If you want a system with marketing numbers ("82% win rate, 4.5 profit factor"), Alpha Pulse AI is not it. If you want a system with public, auditable performance on real money with real drawdowns and real recovery, this is what that looks like in 2026.

Where To Start

If the architecture and the honest numbers are what you're looking for:

Step 1 — Audit the public record: Alpha Pulse AI baseline on Myfxbook. Click into trade history. Filter by month. Verify the numbers above.

Step 2 — Get the EA: Alpha Pulse AI product page. The current production stack runs GPT-5.5 + Claude Opus 4.7 with full architectural components in place.

Step 3 — Plan the scaling vehicle now: When the EA is producing consistent results on your account, Axi Select is the no-challenge-fee allocation program where capital scales with your Edge Score. Same EA, larger capital, real payouts.

And if you want monthly Myfxbook updates, model swap notes, and the writeups that don't fit a blog post, join the newsletter. One email a week, no fluff.

Frequently Asked Questions

Did the model swap cause the recovery, or was it variance?

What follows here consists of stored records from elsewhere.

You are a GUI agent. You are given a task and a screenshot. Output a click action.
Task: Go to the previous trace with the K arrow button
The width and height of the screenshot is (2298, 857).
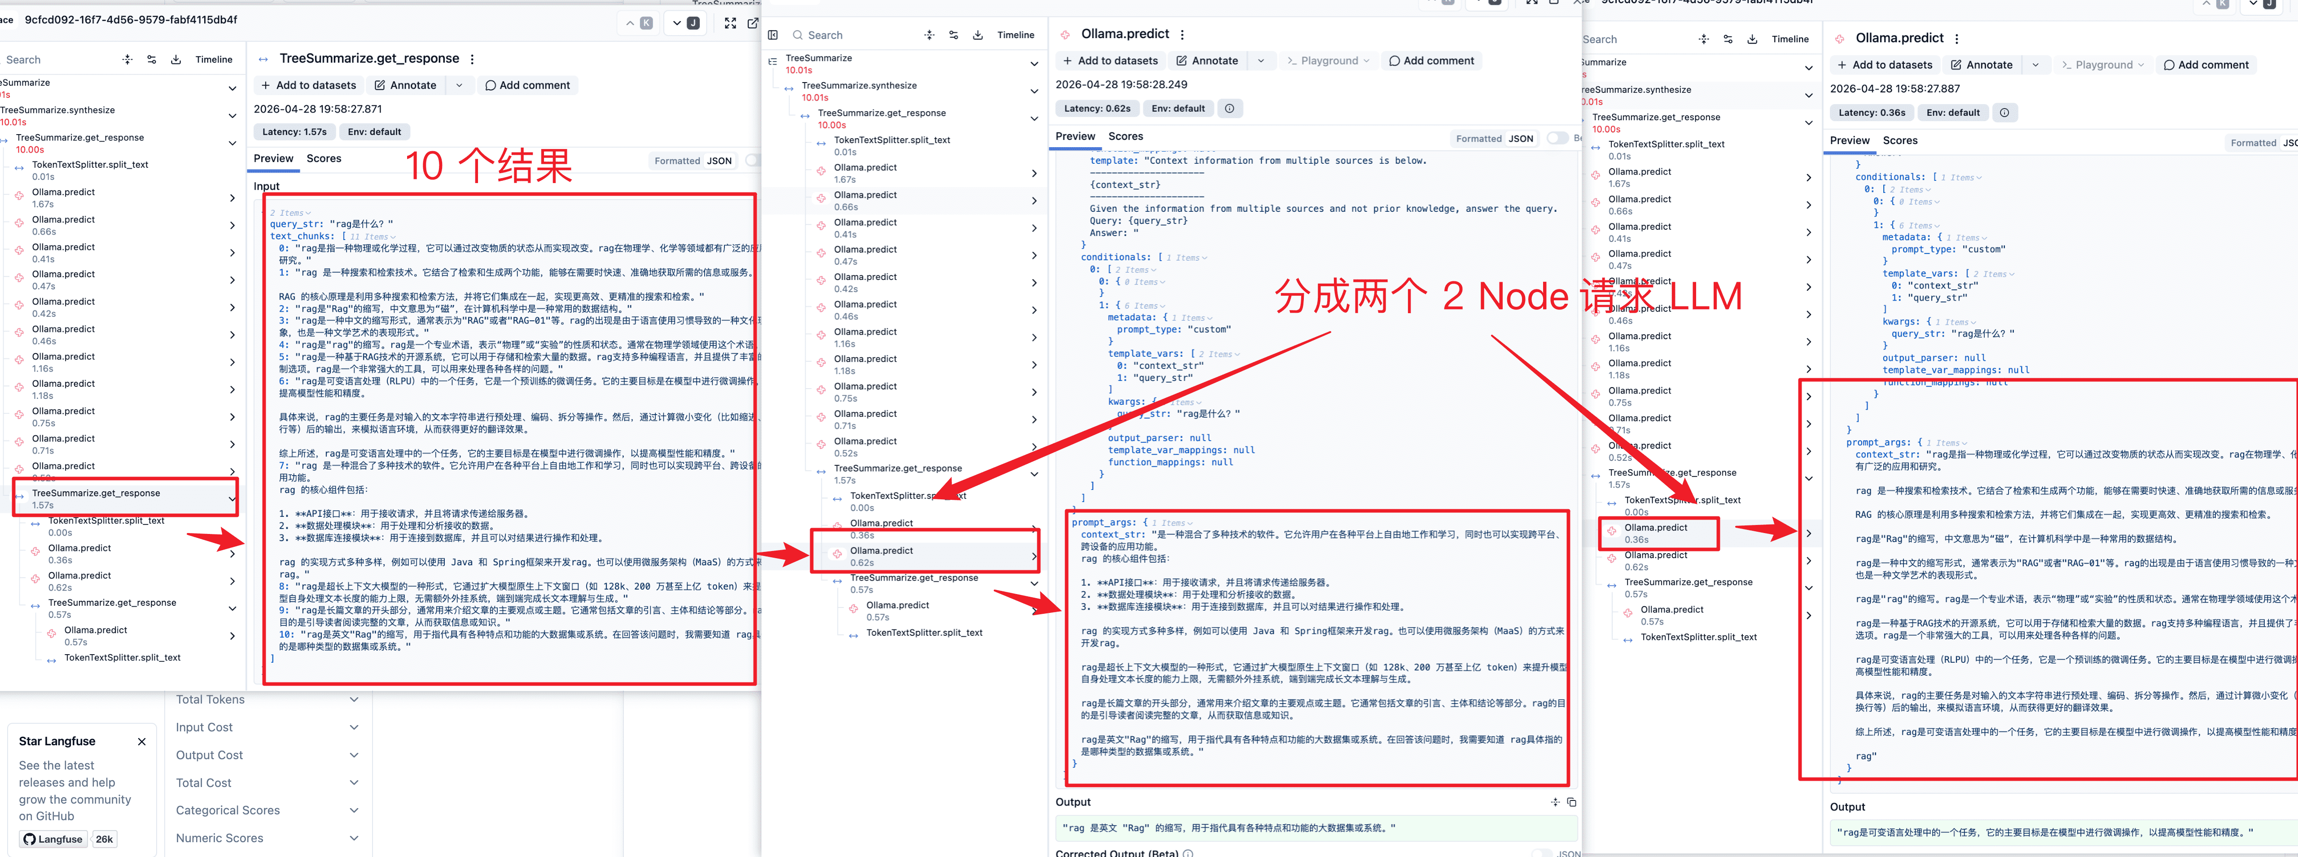pyautogui.click(x=639, y=23)
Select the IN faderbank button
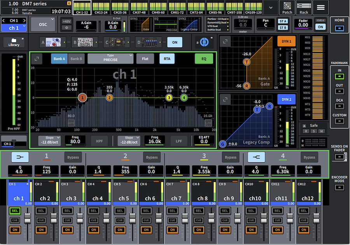The width and height of the screenshot is (350, 245). point(339,76)
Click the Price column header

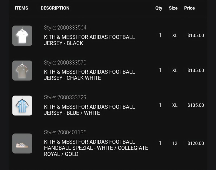pos(190,8)
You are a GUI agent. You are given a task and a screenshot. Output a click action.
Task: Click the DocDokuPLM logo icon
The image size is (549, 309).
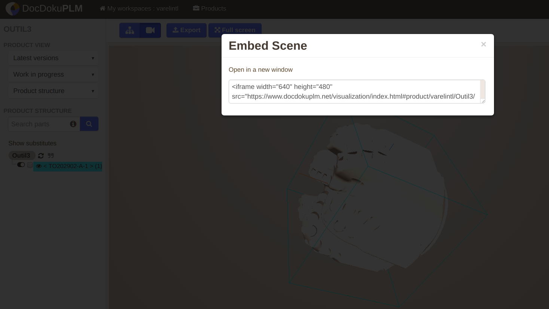click(12, 9)
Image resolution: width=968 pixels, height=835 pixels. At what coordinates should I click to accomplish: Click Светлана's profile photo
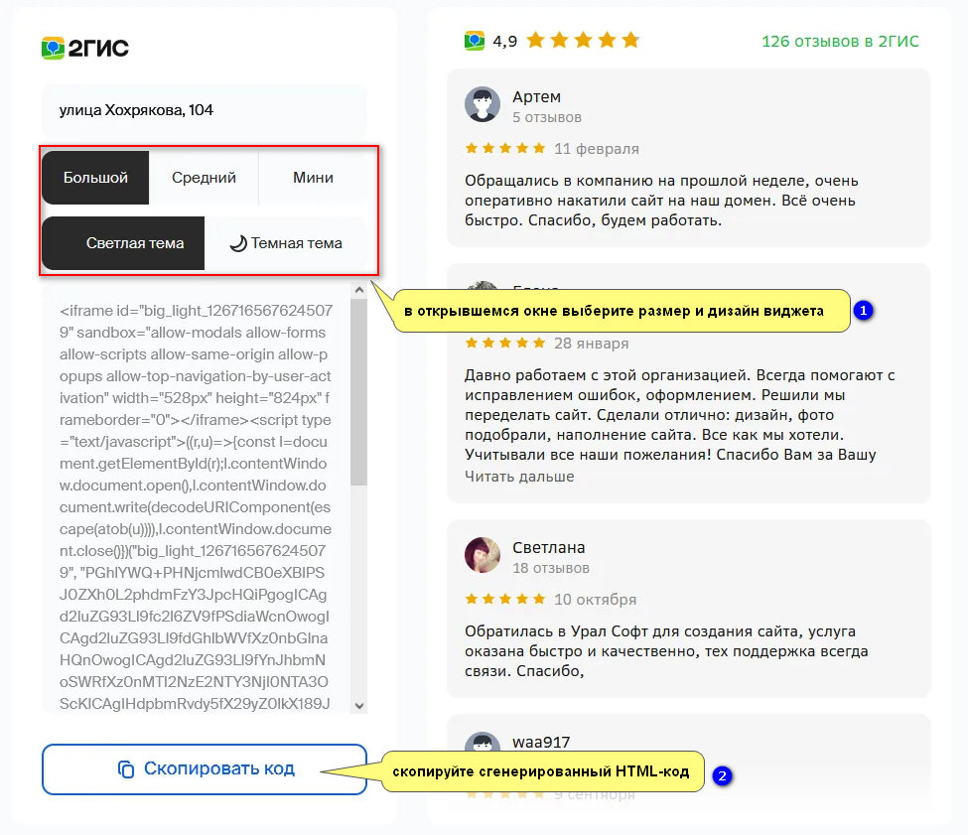483,555
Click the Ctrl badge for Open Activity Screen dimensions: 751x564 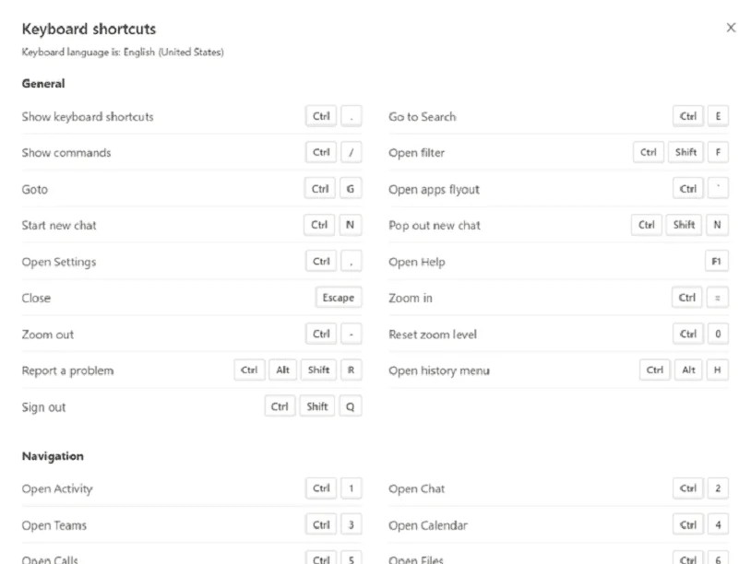coord(320,488)
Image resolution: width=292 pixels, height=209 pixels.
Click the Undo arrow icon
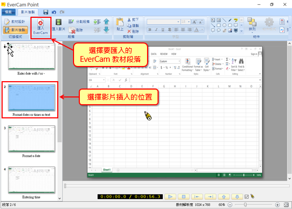[54, 12]
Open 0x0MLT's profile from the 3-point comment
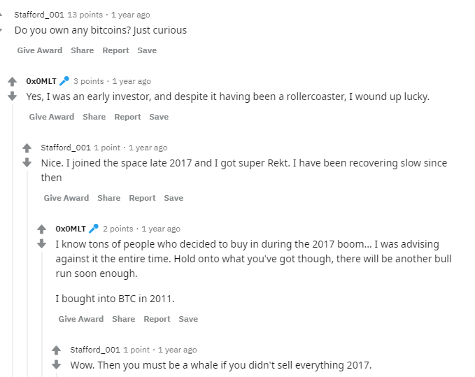 [x=41, y=81]
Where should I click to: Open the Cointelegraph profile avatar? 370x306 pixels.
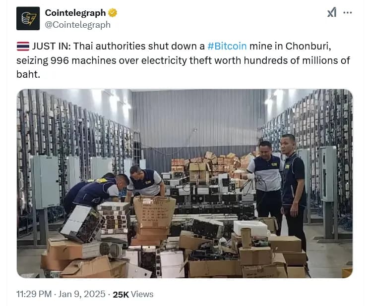click(x=28, y=18)
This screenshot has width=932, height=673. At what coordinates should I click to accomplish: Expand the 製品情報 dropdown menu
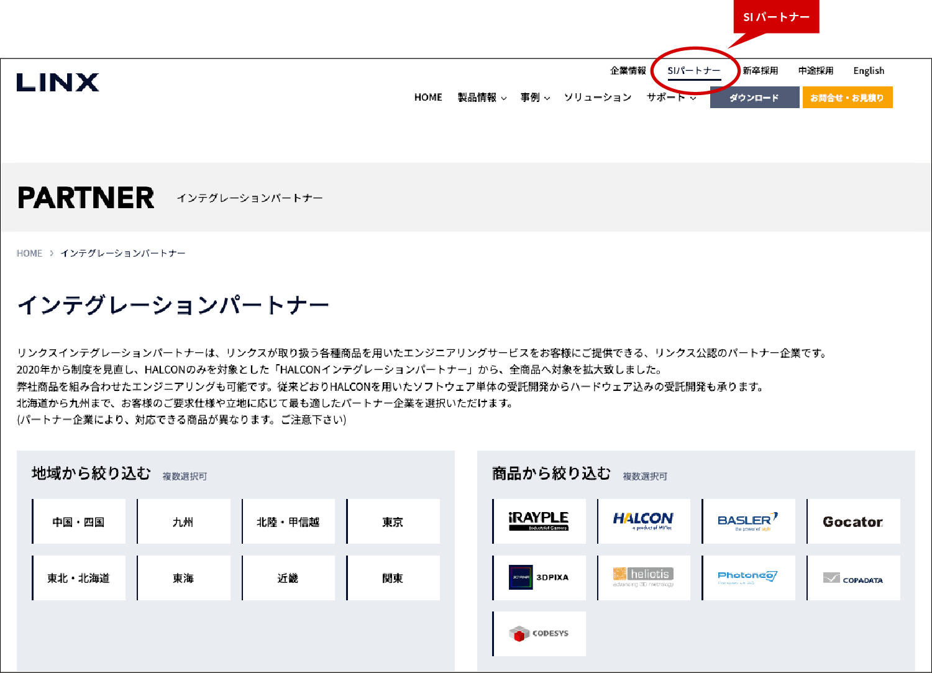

Honest answer: I don't know with statistical confidence. The recovery started immediately after the swap and the new models address the specific issues I was seeing pre-swap (reasoning quality on multi-step setups, output structure stability), so the causal hypothesis is reasonable. But 30 days of data isn't proof. Three more months of data with consistent behavior under the new stack will give a defensible answer. Today the read is "early positive signal," not "confirmed causation."

Why is the win rate only 46% if the system works?

Because the system is built on asymmetric reward-to-risk, not on high win rate. Average winner $105.19 vs average loser $78.56 means winners are about 34% larger than losers. Win 46% of the time with that ratio and the expectancy stays positive. Win 60% with a 1:1 ratio and the expectancy is identical. The system uses the math that's available — modest win rate, structurally larger winners than losers — rather than chasing the inflated win rates that mark backtest-bait EAs.

What does the 14.23% maximum drawdown mean in practice?

That at the deepest point in the account's lifetime, equity was 14.23% below the previous high-water mark before recovering. For context: most prop firm accounts terminate at 10% trailing drawdown. Alpha Pulse AI's risk profile is suited for own-capital accounts or capital allocation programs (like Axi Select) where 14-15% drawdowns are within the normal operating envelope. It's not suited for tight-drawdown prop firm rules.

Which AI model is actually doing the trading decision?

GPT-5.5 handles the primary signal generation (reading market context, identifying setup signatures, producing structured output). Claude Opus 4.7 runs a secondary validation pass on edge cases where the primary model's confidence is in an ambiguous range. The two-model approach reduces false positives on uncertain setups. Both models receive the same structured context engineered by the EA's data layer.

Is the new model stack permanent?

Until the next meaningful model generation. The architecture treats reasoning models as a swappable component — when a new model demonstrates measurable improvement on the validation prompts, the production stack migrates. That's the whole point of having the seven components decoupled: the reasoning layer can evolve without rebuilding the rest of the system.